What you should do: Task for the records below: repeat the line containing "Task: Open the" and every line after it, exactly and with nothing else, but leave out the pictures.

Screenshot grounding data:
===============

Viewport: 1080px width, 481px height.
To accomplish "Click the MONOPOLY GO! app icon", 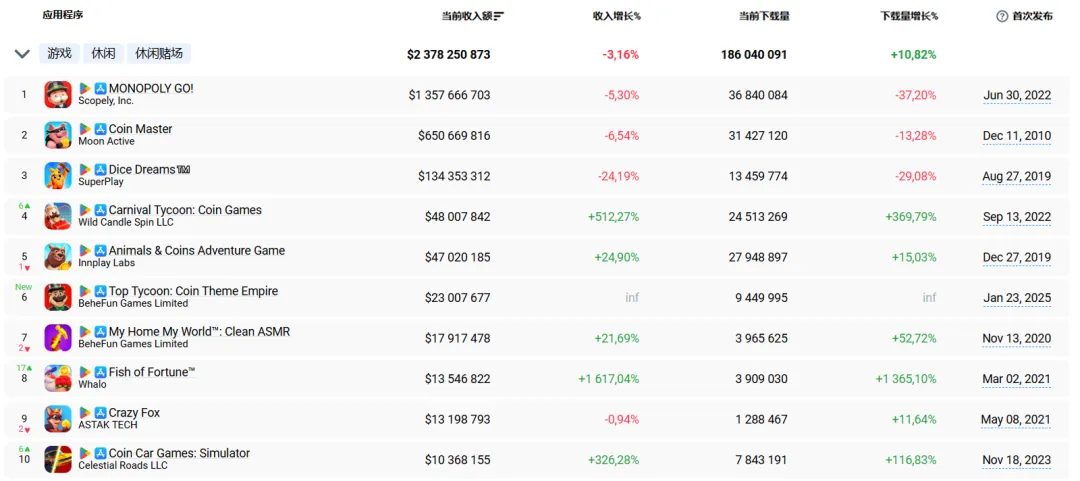I will click(x=58, y=95).
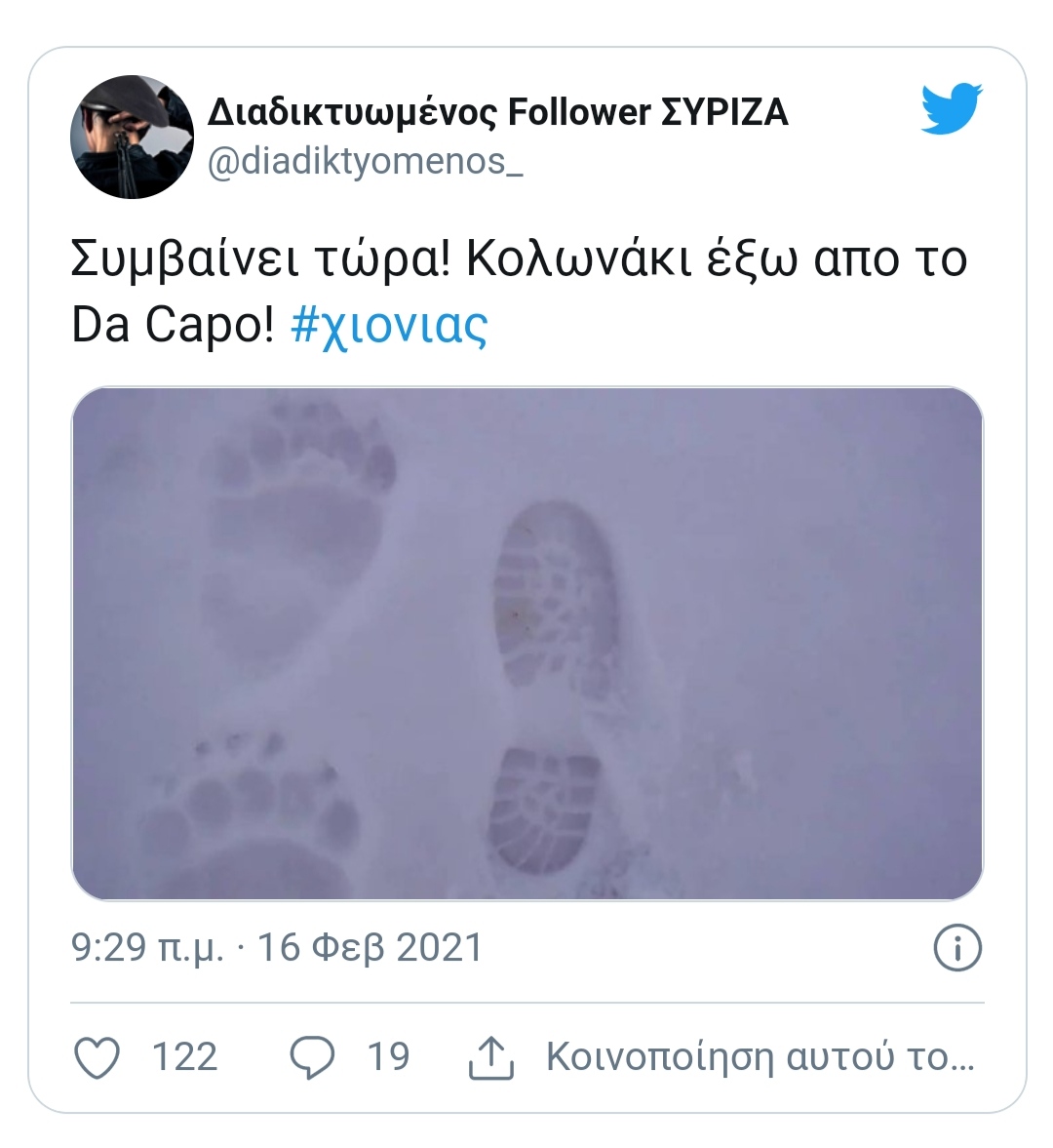Click the 19 replies count

point(388,1057)
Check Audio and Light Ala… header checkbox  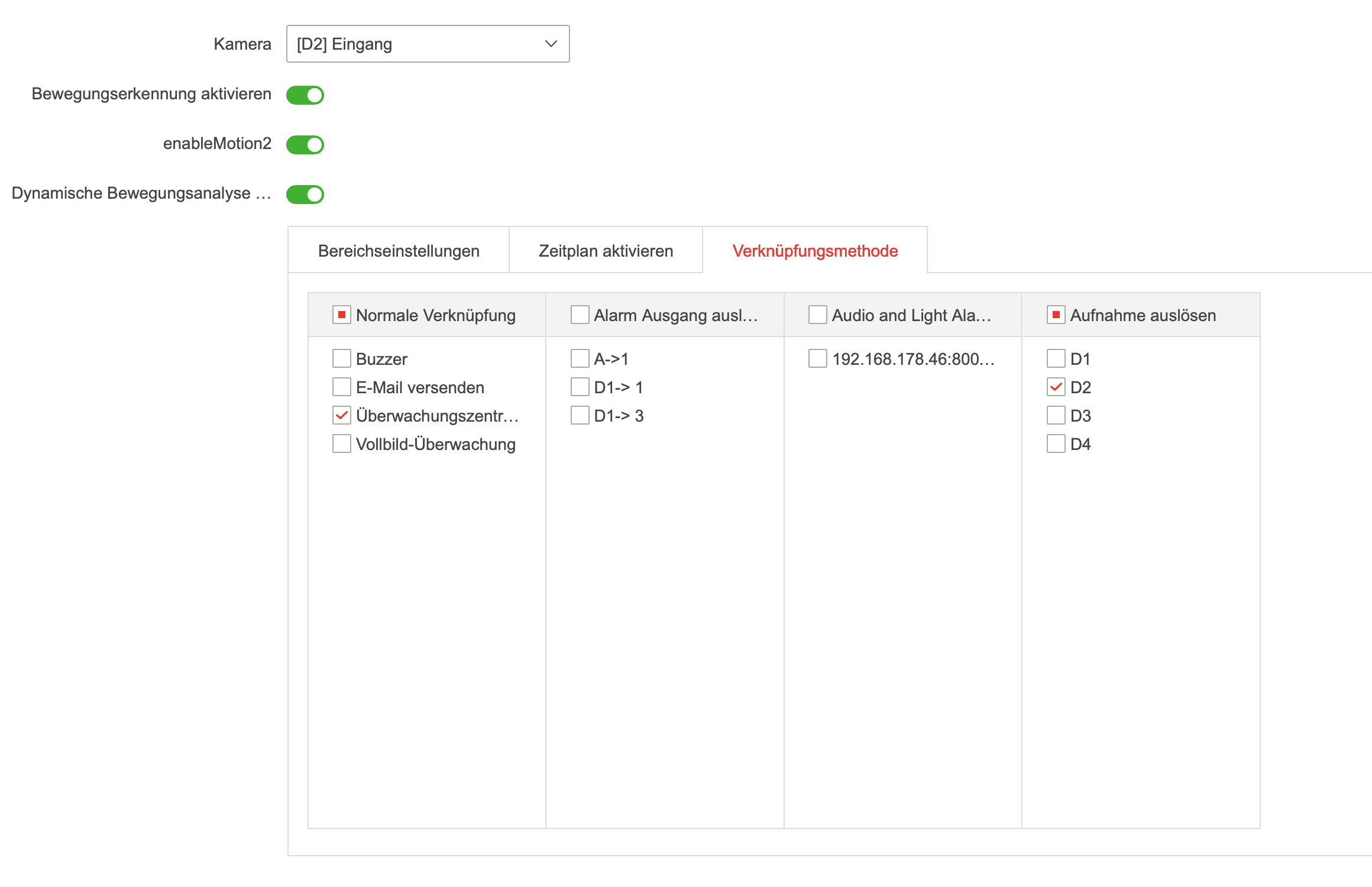tap(818, 315)

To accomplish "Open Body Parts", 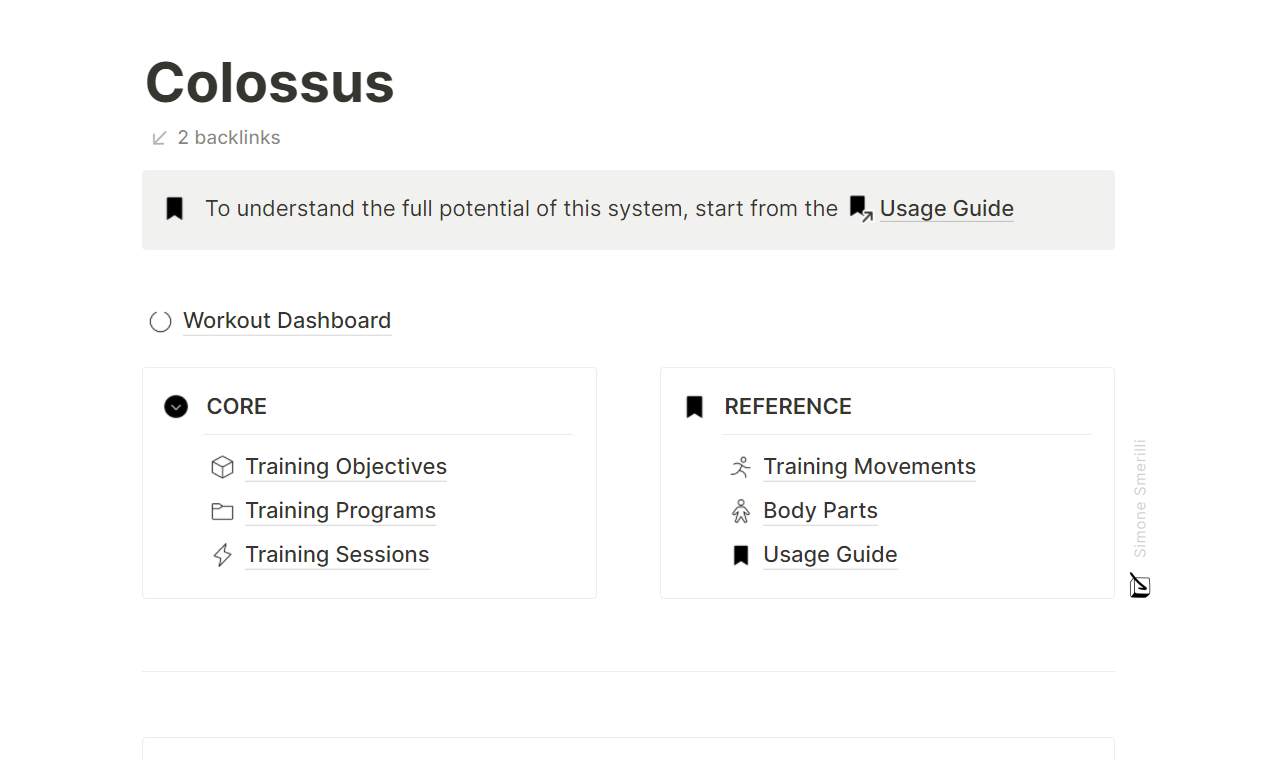I will [820, 510].
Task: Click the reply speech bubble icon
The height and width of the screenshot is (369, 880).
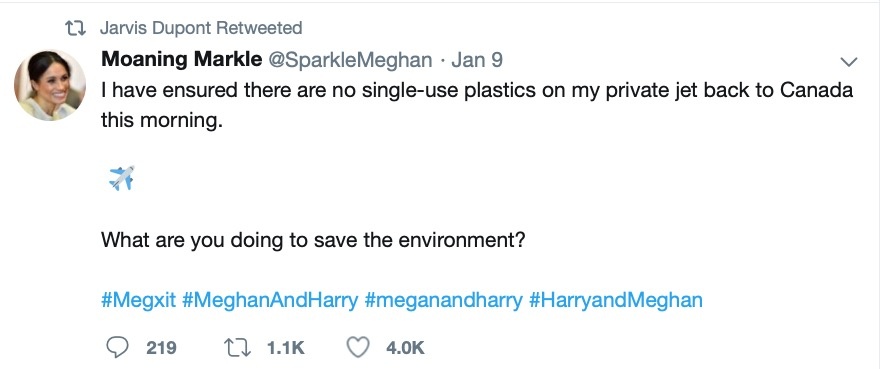Action: (117, 347)
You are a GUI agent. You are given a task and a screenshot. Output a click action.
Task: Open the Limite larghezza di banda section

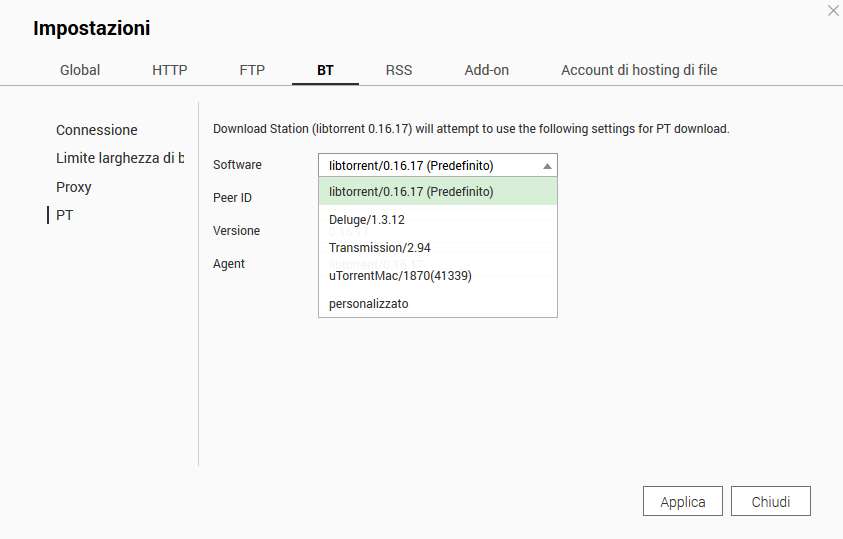[120, 158]
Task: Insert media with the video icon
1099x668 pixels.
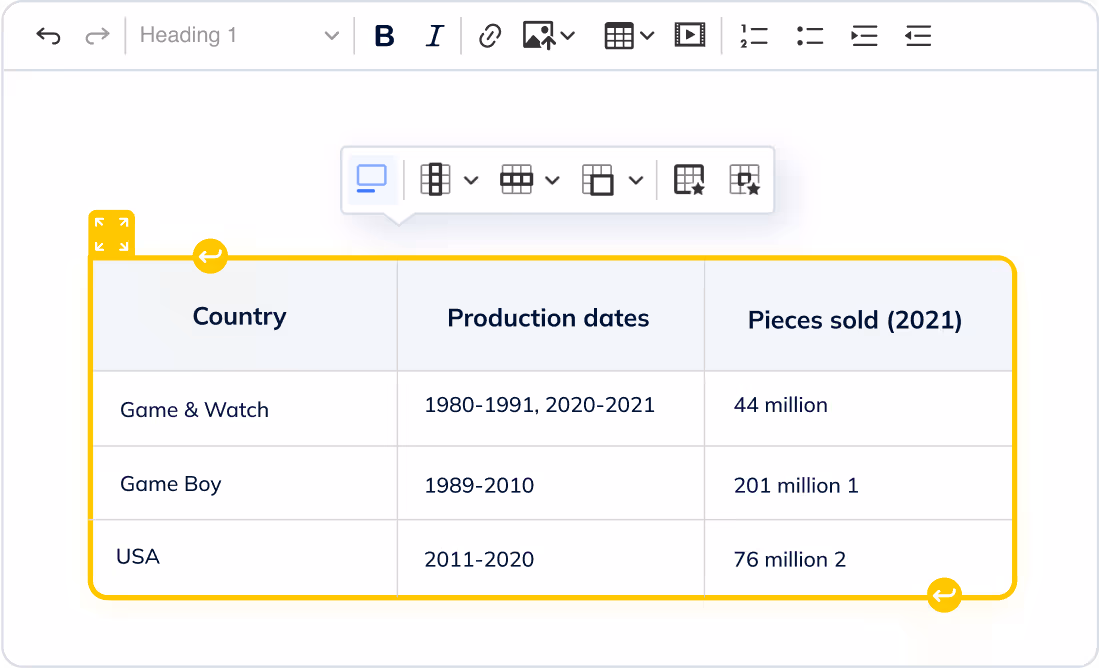Action: tap(689, 36)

===============

Solution:
Task: Open the Limite larghezza di banda section

[120, 158]
Task: Insert media with the video icon
1099x668 pixels.
Action: tap(689, 36)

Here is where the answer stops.